• [What you are asked to do]
Please return, word for word, the line containing "At what coordinates should I click to accomplish: Select" and each line after it through the end of the data below, and nothing else.

== Segment start ==

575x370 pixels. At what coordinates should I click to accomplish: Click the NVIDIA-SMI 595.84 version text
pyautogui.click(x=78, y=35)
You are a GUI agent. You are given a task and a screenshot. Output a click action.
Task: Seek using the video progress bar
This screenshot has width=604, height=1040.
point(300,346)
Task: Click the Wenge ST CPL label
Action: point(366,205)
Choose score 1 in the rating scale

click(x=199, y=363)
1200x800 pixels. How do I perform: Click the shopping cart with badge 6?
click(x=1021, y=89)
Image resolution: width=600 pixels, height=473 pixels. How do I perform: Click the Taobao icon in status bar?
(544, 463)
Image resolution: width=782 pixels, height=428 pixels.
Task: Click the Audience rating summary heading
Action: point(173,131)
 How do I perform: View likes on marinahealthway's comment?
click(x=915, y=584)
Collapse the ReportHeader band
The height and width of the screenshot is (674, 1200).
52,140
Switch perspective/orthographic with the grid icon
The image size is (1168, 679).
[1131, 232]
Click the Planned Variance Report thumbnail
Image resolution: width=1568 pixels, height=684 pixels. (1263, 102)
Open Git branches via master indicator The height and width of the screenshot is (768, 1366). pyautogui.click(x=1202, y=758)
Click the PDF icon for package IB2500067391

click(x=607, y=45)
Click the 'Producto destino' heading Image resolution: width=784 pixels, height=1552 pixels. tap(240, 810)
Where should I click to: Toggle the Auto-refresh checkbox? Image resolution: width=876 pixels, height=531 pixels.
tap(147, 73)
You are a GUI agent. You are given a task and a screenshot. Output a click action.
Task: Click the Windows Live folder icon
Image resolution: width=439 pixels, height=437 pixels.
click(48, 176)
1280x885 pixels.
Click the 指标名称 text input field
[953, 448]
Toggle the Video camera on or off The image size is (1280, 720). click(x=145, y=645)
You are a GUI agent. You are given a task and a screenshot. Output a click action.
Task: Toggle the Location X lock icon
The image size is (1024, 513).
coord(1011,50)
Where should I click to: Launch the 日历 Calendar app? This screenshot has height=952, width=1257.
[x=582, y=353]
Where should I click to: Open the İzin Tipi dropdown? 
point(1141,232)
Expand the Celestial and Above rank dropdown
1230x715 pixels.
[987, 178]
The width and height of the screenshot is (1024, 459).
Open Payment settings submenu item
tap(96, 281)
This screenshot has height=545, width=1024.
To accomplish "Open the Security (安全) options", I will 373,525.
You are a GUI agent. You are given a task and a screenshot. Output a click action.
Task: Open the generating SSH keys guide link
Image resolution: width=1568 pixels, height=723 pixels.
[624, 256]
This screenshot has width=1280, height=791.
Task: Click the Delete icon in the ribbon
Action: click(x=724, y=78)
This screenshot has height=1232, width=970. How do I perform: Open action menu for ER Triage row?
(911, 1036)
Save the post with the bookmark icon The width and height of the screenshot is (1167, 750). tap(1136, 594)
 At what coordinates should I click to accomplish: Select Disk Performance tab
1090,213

== Segment end ==

• [Task result]
 At what coordinates should I click to accomplish: Select Disk Performance tab
1090,213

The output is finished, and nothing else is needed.